Secret Scanning with Gitleaks

Gitleaks detects hardcoded secrets (API keys, tokens, passwords) before they reach the repository.

How It Works

The toolkit includes a Gitleaks configuration that scans every commit for: - API keys and tokens - Connection strings - Private keys - Cloud credentials (AWS, Azure, GCP)

CI Integration

# .github/workflows/gitleaks.yml
name: Gitleaks Secret Scan
on: [push, pull_request]

jobs:
  gitleaks:
    runs-on: ubuntu-latest
    steps:
      - uses: actions/checkout@v4
        with:
          fetch-depth: 0
      - uses: gitleaks/gitleaks-action@v2
        env:
          GITHUB_TOKEN: ${{ secrets.GITHUB_TOKEN }}

Local Pre-Commit Hook

Run Gitleaks locally before pushing:

# Install Gitleaks
brew install gitleaks  # macOS
# or download from https://github.com/gitleaks/gitleaks/releases

# Scan the repo
gitleaks detect --source . --verbose

# Scan only staged changes (pre-commit)

(REQUIRED WORK):
A: Per the Gitleaks guide, what is the purpose of Gitleaks? Answer in one to three sentences.
B: Copy out the stretch of the Gitleaks guide from "# Install Gitleaks" through "staged changes (pre-commit)", keeping every character unchanged.
C: In the Gitleaks guide, which events trigger the CI secret scan workflow?
The data comes from a separate source.

(DATASET CONTENT):
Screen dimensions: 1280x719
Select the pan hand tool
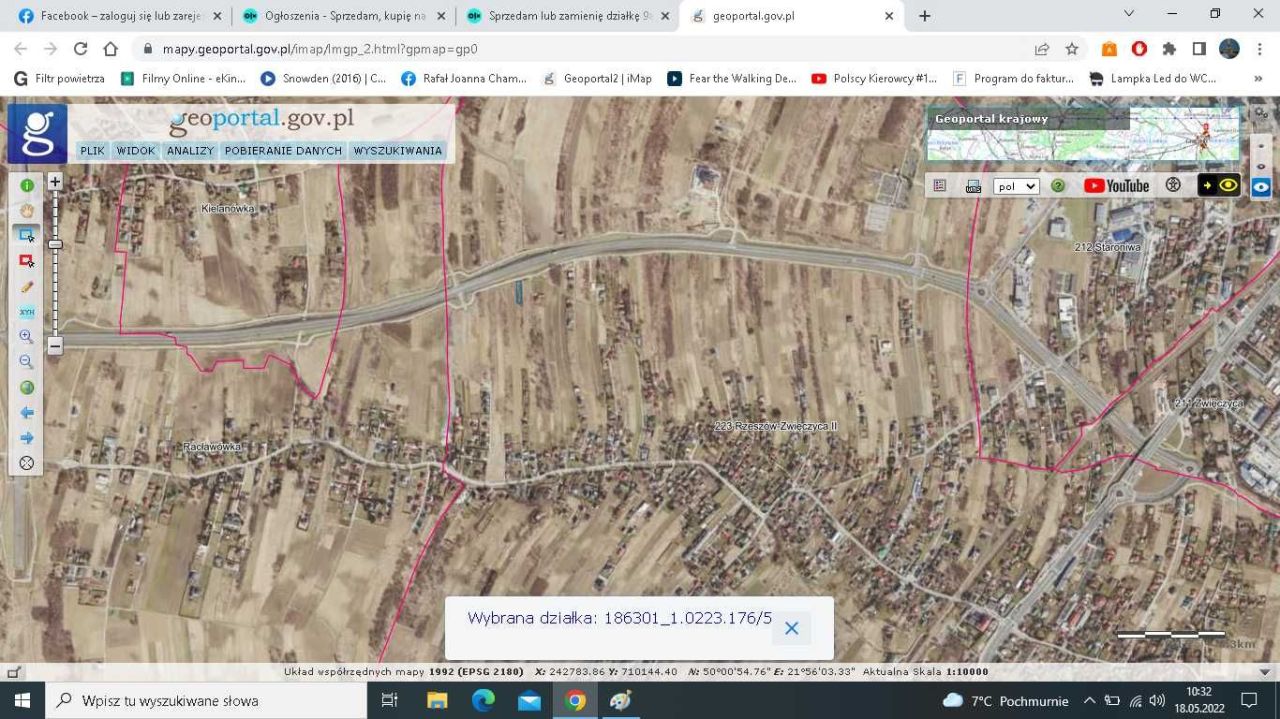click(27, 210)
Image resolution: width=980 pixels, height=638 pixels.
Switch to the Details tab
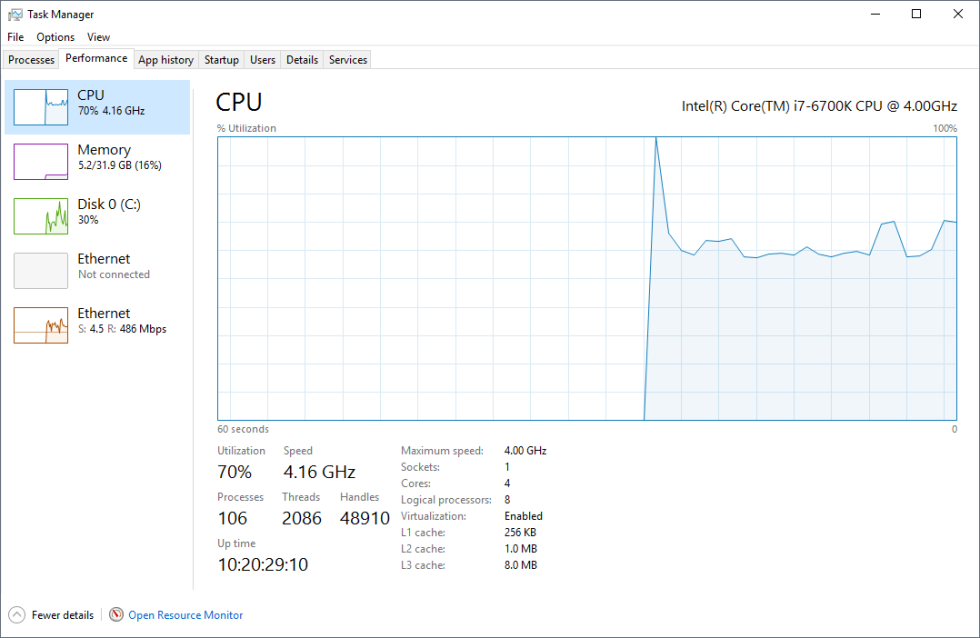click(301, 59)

---

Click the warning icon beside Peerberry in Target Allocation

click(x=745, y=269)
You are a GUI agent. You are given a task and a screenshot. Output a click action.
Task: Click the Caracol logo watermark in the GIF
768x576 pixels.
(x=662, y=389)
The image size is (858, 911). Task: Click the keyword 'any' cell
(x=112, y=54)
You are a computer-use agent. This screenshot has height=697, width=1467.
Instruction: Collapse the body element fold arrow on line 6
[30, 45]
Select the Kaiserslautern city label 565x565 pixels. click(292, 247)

...

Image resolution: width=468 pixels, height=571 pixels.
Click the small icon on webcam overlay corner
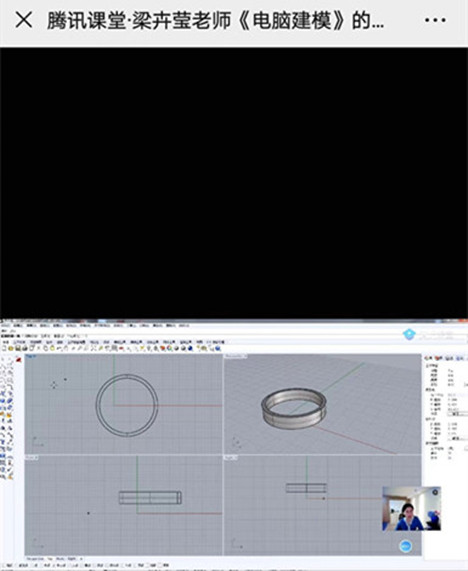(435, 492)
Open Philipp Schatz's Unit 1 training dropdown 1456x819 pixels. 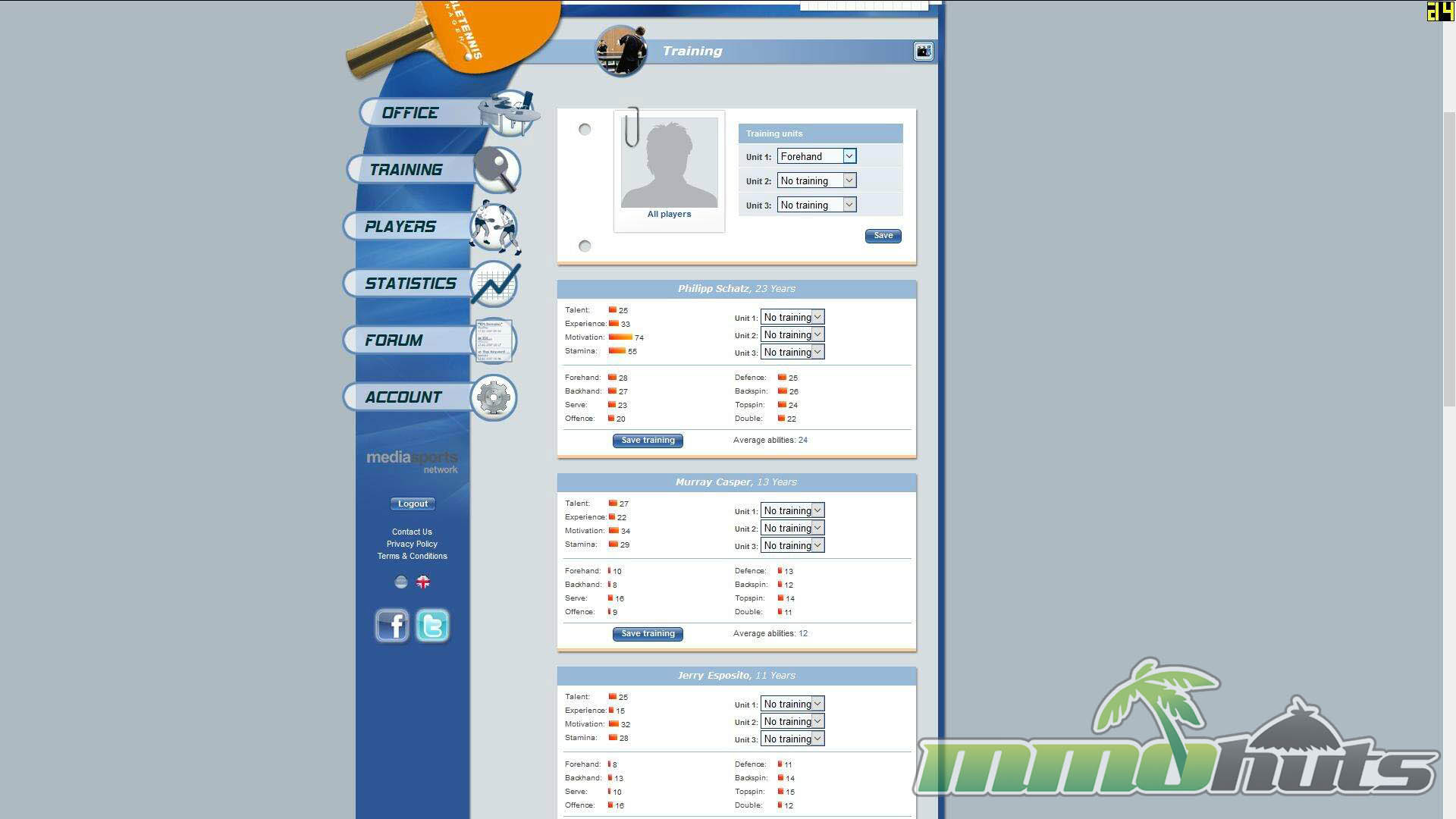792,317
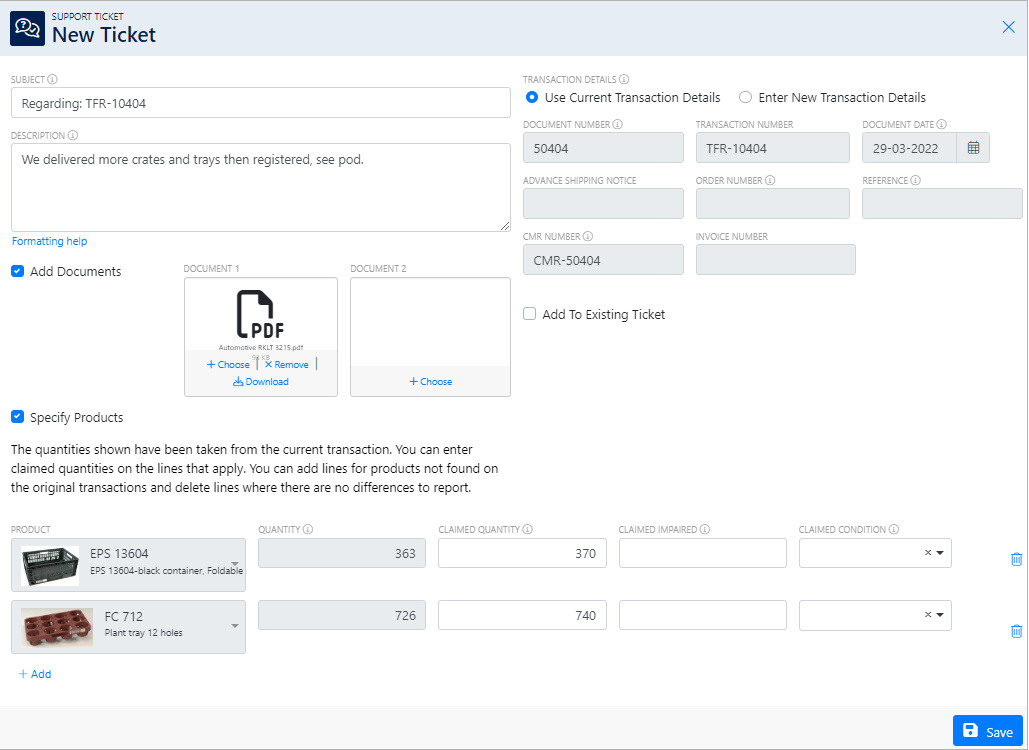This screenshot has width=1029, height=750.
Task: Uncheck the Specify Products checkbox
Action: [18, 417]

(ANSWERS PER TASK):
A: Gitleaks finds hardcoded secrets such as API keys, tokens, and passwords before they reach the repository.

B:
# Install Gitleaks
brew install gitleaks  # macOS
# or download from https://github.com/gitleaks/gitleaks/releases

# Scan the repo
gitleaks detect --source . --verbose

# Scan only staged changes (pre-commit)

C: The push and pull_request events.